Benoît Hamon : « Aujourd’hui tout nous invite à développer l’ESS »

Benoît Hamon, le 15 février 2019, au café les Colonnes. Crédit : Scarlett Bain

VIDÉO L’ancien ministre délégué chargé de l’économie sociale et solidaire revient sur la loi Economie sociale et solidaire (ESS) dont il est l’instigateur. Promulguée en juillet 2014, elle remplit cinq objectifs, le principal : reconnaître l’ESS comme un mode spécifique d’entreprendre. Presque cinq ans après, il porte un regard critique sur l’écriture de la loi et ses évolutions. Aujourd’hui Benoît Hamon est le chef du Mouvement politique génération.s.

Le but de votre loi est de reconnaître les acteurs de l’ESS en leur donnant un cadre juridique. Pouvez-vous rappeler les contours et les prérogatives qui permettent de les identifier en tant que tels ?

Benoît Hamon : Cela faisait des années que les acteurs de l’économie sociale et solidaire réclamaient à la fois une loi et une reconnaissance comme acteurs d’un modèle économique spécifique. Le premier acte de la loi leur confère cette reconnaissance. Le deuxième est tout aussi important. Partant du constat que le modèle économique non lucratif et le principe de gouvernance démocratique des entreprises relevant de l’Économie sociale et solidaire (ESS) leur avait permis de mieux résister à la crise de 2008, la loi a souhaité un changement d’échelle en favorisant l’augmentation du nombre des entreprises et la part de richesses qu’elles créent dans l’économie française. Pour ce faire, l’un des outils a été la définition inclusive. Nous avons ouvert le champ à des acteurs non historiques que sont les coopératives, les mutuelles et les associations. Avec cette loi, des entreprises dites commerciales peuvent décider de s’inclure dans l’ESS en répondant à des conditions assez contraignantes. La première étant de ne plus se développer sur le modèle économique de la lucrativité.

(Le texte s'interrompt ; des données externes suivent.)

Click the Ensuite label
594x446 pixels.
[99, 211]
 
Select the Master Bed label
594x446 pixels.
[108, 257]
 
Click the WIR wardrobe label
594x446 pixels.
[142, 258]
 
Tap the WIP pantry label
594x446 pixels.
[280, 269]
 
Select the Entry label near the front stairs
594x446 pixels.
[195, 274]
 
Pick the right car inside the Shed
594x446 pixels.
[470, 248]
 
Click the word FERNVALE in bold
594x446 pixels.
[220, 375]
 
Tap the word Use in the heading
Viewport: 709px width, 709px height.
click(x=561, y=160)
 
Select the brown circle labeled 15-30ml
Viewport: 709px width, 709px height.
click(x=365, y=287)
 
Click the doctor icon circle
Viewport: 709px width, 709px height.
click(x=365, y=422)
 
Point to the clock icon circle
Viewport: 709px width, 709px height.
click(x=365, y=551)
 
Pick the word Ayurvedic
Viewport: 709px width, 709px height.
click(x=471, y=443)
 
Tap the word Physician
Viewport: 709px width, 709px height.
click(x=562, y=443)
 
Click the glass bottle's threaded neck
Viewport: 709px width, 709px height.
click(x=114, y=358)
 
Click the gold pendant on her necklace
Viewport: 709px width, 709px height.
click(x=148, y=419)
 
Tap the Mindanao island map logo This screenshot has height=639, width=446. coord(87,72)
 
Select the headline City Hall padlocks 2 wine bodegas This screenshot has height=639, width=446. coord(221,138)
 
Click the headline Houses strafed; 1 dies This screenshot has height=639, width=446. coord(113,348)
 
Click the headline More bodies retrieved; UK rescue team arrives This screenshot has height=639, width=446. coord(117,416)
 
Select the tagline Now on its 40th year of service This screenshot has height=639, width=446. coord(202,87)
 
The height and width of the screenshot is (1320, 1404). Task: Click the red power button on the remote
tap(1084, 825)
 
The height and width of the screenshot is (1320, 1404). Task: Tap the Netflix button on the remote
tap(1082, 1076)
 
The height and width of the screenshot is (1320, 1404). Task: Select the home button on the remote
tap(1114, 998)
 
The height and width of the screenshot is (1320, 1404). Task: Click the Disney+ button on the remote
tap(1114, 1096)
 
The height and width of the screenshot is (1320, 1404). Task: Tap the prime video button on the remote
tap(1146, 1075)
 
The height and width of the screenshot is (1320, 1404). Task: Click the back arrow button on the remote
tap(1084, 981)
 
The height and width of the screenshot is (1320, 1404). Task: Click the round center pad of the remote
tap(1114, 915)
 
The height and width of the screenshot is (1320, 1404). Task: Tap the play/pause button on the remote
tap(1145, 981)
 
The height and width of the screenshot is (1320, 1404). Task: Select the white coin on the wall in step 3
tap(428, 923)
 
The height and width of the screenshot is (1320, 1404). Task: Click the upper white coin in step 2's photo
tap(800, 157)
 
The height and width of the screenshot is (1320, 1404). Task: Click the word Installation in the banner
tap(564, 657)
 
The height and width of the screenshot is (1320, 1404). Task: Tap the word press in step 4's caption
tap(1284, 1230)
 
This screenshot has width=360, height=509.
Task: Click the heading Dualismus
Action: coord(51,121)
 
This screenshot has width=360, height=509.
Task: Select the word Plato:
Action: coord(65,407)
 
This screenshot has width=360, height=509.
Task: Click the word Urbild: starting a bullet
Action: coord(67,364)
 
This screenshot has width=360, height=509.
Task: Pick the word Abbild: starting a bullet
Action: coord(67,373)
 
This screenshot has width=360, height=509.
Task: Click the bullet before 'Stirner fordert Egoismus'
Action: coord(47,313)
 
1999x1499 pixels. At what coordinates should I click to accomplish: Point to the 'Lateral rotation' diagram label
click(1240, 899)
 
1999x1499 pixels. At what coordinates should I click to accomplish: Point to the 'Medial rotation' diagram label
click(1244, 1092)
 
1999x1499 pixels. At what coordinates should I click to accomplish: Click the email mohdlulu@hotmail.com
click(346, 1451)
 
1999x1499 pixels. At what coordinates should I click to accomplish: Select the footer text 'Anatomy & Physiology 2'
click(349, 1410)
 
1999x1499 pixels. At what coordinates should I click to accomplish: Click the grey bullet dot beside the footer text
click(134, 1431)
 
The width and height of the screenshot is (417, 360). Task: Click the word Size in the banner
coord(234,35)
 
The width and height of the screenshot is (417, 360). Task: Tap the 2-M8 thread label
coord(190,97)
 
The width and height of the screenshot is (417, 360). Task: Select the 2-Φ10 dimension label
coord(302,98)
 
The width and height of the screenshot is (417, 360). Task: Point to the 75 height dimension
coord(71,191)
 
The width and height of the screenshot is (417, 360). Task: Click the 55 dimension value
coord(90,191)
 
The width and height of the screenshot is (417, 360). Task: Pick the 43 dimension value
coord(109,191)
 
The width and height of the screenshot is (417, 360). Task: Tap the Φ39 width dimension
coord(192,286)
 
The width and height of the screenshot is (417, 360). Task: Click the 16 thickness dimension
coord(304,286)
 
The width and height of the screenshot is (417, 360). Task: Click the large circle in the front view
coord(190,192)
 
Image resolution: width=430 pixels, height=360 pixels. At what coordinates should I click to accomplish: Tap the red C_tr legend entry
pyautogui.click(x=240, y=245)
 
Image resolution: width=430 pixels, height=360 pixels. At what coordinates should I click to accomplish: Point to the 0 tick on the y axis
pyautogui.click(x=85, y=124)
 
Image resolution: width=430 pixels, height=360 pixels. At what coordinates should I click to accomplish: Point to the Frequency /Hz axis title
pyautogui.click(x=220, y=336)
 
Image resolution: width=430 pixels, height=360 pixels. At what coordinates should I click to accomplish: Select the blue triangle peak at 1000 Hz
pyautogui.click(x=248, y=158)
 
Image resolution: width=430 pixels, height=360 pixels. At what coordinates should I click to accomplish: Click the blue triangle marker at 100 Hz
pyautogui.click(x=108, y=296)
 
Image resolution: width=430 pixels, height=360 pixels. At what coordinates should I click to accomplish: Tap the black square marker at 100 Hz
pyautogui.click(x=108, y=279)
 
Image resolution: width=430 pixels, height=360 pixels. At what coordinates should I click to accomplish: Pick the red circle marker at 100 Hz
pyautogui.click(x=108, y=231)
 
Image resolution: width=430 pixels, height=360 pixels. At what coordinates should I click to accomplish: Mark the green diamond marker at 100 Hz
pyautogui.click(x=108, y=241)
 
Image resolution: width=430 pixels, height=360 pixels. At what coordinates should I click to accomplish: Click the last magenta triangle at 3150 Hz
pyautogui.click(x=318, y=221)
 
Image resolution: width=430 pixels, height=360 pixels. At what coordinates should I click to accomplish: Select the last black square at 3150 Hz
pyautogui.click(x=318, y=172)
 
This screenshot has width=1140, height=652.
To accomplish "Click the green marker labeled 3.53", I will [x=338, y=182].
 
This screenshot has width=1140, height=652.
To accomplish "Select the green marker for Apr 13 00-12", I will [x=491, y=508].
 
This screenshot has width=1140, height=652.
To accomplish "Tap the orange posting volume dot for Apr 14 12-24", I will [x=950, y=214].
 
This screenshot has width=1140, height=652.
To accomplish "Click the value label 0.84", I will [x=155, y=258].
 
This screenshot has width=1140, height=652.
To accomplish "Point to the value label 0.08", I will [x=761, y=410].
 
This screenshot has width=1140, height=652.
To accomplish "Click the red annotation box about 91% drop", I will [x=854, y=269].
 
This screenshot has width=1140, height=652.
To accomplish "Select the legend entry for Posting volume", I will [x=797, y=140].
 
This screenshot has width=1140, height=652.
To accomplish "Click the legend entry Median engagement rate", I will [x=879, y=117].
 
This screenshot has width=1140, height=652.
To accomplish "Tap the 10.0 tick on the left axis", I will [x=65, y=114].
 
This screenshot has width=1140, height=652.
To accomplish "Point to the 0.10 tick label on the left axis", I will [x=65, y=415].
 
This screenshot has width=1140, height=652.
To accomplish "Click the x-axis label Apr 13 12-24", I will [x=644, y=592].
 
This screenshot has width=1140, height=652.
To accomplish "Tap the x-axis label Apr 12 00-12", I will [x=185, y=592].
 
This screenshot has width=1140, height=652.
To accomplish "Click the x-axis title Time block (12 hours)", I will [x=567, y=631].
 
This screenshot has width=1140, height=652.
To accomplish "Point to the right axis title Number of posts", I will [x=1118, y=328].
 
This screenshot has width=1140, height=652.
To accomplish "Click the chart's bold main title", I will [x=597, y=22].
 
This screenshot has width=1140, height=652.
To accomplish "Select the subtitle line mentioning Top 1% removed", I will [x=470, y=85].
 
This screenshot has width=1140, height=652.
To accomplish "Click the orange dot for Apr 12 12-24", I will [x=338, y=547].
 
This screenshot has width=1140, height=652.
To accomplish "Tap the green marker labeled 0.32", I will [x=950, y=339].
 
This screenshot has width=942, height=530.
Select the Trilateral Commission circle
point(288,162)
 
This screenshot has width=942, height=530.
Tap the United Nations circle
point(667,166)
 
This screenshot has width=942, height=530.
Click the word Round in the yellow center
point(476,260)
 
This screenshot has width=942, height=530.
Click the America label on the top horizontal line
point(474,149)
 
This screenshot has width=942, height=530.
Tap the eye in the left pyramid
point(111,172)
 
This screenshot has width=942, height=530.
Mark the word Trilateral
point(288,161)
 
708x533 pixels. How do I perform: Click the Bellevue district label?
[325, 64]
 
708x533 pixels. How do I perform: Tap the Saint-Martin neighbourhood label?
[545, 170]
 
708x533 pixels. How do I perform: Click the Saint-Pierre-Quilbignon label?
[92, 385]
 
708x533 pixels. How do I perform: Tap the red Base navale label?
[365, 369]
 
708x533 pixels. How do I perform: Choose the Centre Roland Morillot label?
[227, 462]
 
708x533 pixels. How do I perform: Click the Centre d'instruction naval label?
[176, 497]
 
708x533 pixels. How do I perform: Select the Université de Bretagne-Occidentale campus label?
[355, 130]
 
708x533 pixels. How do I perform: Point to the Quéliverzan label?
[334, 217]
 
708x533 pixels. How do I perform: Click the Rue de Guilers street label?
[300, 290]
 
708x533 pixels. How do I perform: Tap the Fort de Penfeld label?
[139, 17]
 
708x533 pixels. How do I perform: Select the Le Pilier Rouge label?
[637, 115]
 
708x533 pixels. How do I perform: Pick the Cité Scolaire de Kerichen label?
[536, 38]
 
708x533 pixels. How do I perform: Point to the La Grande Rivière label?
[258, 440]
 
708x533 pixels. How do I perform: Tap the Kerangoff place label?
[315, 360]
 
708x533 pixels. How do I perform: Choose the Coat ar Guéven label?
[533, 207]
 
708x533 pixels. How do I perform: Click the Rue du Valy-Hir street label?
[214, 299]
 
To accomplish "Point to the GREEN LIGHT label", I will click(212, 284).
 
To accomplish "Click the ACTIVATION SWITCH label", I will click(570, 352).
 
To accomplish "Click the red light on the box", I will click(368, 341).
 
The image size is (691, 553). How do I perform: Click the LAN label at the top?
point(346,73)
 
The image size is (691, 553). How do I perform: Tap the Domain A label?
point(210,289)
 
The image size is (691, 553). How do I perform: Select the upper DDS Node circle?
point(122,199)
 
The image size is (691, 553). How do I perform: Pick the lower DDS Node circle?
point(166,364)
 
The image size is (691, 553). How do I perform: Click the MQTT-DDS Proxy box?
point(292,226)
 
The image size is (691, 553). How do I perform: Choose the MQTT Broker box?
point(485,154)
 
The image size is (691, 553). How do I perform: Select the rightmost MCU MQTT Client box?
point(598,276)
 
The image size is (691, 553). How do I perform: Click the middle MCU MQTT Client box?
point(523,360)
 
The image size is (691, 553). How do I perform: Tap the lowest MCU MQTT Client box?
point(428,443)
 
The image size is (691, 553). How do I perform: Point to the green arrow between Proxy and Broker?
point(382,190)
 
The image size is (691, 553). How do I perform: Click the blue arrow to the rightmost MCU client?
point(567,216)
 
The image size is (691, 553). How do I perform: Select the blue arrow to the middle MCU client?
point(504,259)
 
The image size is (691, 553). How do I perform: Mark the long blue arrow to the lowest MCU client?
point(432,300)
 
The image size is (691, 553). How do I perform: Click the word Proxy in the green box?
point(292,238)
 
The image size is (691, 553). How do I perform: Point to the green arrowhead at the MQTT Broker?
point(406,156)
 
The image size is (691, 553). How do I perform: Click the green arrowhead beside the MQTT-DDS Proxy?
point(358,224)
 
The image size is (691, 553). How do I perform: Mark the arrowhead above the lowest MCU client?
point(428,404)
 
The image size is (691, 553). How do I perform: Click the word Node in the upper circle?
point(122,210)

Pensez-vous que l’ouverture aux sociétés commerciales classiques a créé un flou dans l’identification et les missions des structures de l’ESS ?

Le concept de l’ESS est flou en soi. A partir du moment où on a fait fusionner économie sociale et économie solidaire, nous sommes sur un concept hybride. D’ailleurs ce modèle est propre à la France, tous les pays n’ont pas eu cette volonté de réunir des entreprises si différentes, avec des fonctionnements si différents en une seule formule et de théoriser ce modèle.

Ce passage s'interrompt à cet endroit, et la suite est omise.